Как только я немного поправился, меня взяли на работу на известковую печь, где работами заведовал заключенный инженер В. из села Кузьминка, в тридцати километрах от станицы Отрадной Кубанской области.
Здесь я немного вздохнул, хотя и приходилось работать у печи при очень высокой температуре, но все же это было много легче. Известковой пылью я пожег себе глаза и был принужден в течение пяти месяцев амбулаторно лечиться у глазного врача, тоже заключенного.
В октябре 1953 года медицинской комиссией, которая в лагере бывала каждый месяц (для определения трудоспособности каждого заключенного), я по возрасту и «упитанности» получил категорию инвалида (до этого у меня была категория вторая индустриальная), после чего меня перестали гонять на работу.
Не имея определенной работы, я помогал в лагерной бухгалтерии учетчику барака по вещевому довольствию, а больше всего по учету заключенных в так называемой специальной части.
В этот период времени у меня произошел случай, характеризующий отношение начальства к нам — старым эмигрантам.
В каждом бараке имеется так называемый культурный орган (культорг). Это один из заключенных, обыкновенно инвалид, ведающий газетами, книгами и получающий почту для заключенных своего барака. Такой культорг из нашего барака, окончив срок, уехал, и на его место старший барака поставил меня. Через месяц после моего назначения приехал новый начальник лагпункта и пожелал познакомиться с культоргами бараков. Он по очереди вызывал к себе в кабинет, давал указания и прочее. Дошла очередь до меня. Являюсь. Спрашивает:
— Ваша фамилия? — я ответил.
— Чем занимались раньше, до 1941 года?
Я ответил:
— Офицер-эмигрант.
— Можете идти.
Я еще не дошел до своего барака, как уже был снят с указанной должности.

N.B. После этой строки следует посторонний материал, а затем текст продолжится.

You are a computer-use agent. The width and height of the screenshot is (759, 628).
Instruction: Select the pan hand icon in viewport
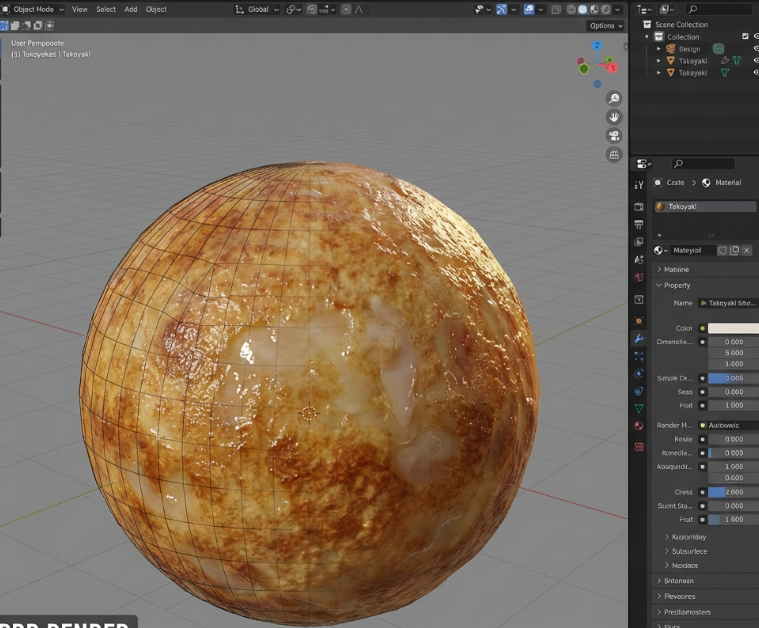[x=614, y=117]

В августе 1954 года заключенный, постоянно работавший в специальной части лагеря, попросил меня помочь ему составить списки иностранных подданных и бесподданных и сказал, что есть слух, что их выделят в специальный лагерь. В эти списки попали почти все старые эмигранты. Всего в нашем лагере набралось 168 человек иностранцев.
18 сентября нам сообщили, что 21-го все иностранные подданные будут вывезены в особый лагерь в город Караганду.
Действительно, в указанный день к семи часам к лагерю подали машины, нас погрузили и в 11 часов мы уже были в Караганде, в лагере номер один. Сюда же стали прибывать из других лагерей Казахской ССР. Между прибывшими были: войсковой старшина Руденко Г. С. из Кингира, полковник Го-лубов из Балхаша, есаул Раков Бонифатий из Ингира, войсковой старшина Калюжный Александр Фомич из Джезказгана и многие другие.
Так как этот лагерь оказался мал, нас перевели в лагерь Чурбай-Нура — в 45 километрах от Караганды.